Is OR and ELSE similar in list comprehension statement - python

Kindly help me understand why this works. The code below lists duplicates in an iterable. However, the use of the or operator behaves like the else in an if..else statement..
j = set()
my_list = [1, 2, 3 ,3 , 3 ,4, 4]
j_add = j.add
twice = set(x for x in my_list if x in j or j_add(x))
print list(twice)
Would expect the line to be:
twice = set(x for x in my_list if x in j else j_add(x))
Thought or returns a boolean not a value

The or operator returns the last evaluated argument, which may or may not be a Boolean.
This behavior is explained in the Documentation:
Note that neither and nor or restrict the value and type they return to False and True, but rather return the last evaluated argument. This is sometimes useful, e.g., if s is a string that should be replaced by a default value if it is empty, the expression s or 'foo' yields the desired value.
Of course, it helps to remember what is interpreted as false and what is interpreted as true:
[T]he following values are interpreted as false: False, None, numeric zero of all types, and empty strings and containers (including strings, tuples, lists, dictionaries, sets and frozensets). All other values are interpreted as true.
So in the expression:
A = B or C
As #MartijnPieters points out in a comment, an or expression short-circuits. If the first argument (B in this case) is interpreted as true, the entire expression must be true so the second argument (C) is never evaluated. Therefore the first argument (B) is "the last evaluated argument" and is what is returned. However, if the first argument (B) is interpreted as false, the second argument (C) must still be evaluated to determined the truthiness of the expression (no short-circuit takes place). In that case, "the last evaluated argument" is the second argument (C), which is returned regardless of whether the expression evaluates true or false.
It effectively accomplishes the same as the Conditional Expression:
A = B if B else C
However, Conditional Expressions were only added to Python in version 2.5, while the Boolean Operator behavior has existed from the beginning (or at least for a very long time). Most seasoned Python programmers will easily recognize and are in the habit of using A = B or C. Conditional Expressions are commonly reserved for more complex conditions that won't work with a simple or (for example in A = B if X else C the condition is not based on the truthiness of B but X, which could be anything from a simple value to a complex expression).
However, you need to be careful because, as JaredGoguen points out in his answer, changing the or to an else in the OP's sample actually changes the behavior of the code. That code was written to depend on this specific behavior of the or operator. You can't just replace any use of or for assignment with a Conditional Expression. Additional refactoring may be needed as well.
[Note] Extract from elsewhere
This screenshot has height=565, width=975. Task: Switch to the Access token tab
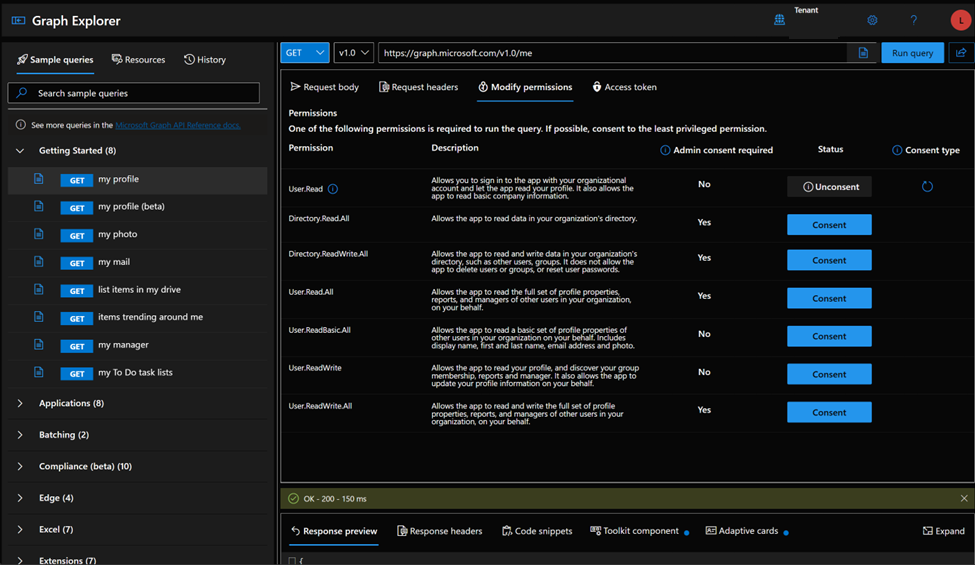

I might make a value judgment here and say that this is not good code because it is using the short-circuiting behavior of or to produce a side-effect.
Consider the given conditional: if x in j or j_add(x).
When x in j, the or short-circuits, skips the j_add(x) part of the conditional, and evaluates as True.
When x not in j, the statement j_add(x) is checked for its truthiness. This method returns None, which is falsy, and so or evaluate as False.
So, the entire conditional will evaluate the same as x in j. However j_add(x) has the side-effect of adding x to j! This side-effect is being exploited in order to record the unique members my_list in a quick-and-dirty comprehension.
Changing the or to an else would still construct j as desired, but it would inappropriately add None, the return value of j_add(x), to twice.

Related

Python: `and` operator does not return a boolean value

In Python, an empty list is considered a Falsey value
Therefore this is how things should work:
>>> [] and False
False
But in reality, python returns an empty list.
>>> [] and False
[]
Is this intended or a bug?
It's intended. Both and and or are defined to return the last thing evaluated (based on short-circuiting), not actually True or False. For and, this means it returns the first falsy value, if any, and the last value (regardless of truthiness) if all the others are truthy.
It was especially useful back before the conditional expression was added, as it let you do some almost-equivalent hacks, e.g. before the conditional expression:
b if a else c
could be written as:
a and b or c
and, assuming b itself was some truthy thing, it would behave equivalently (the conditional expression lacked that limitation and was more clear about intent, which is why it was added). Even today this feature is occasionally useful for replacing all falsy values with some more specifically-typed default, e.g. when lst might be passed as None or a list, you can ensure it's a list with:
lst = lst or []
to cheaply replace None (and any other falsy thing) with a new empty list.
This is how it is supposed to work. and will only return the right hand operand if the left hand operand is truthy. Since [] is falsy, and returns the left hand operand.
That's a totally expected behaviour. To understand it, you need to know how the Boolean operators (and, or, not) work. From the Boolean Operations documentation:
The expression x and y first evaluates x; if x is false, its value is returned; otherwise, y is evaluated and the resulting value is returned.
Now let's consider your example: [] and False. Here, since [] is falsey, it's value is returned back by the statement which is [].
Above linked Python documentation explicitly mentions:
Note: Neither and nor or restrict the value and type they return to False and True, but rather return the last evaluated argument.
However, in case you need the return value as boolean, you can explicitly type-cast the value to True or False using the bool() function.
For example, in your case it will return as False:
>>> bool([] and False)
False

Or keyword inside a print statement in Python?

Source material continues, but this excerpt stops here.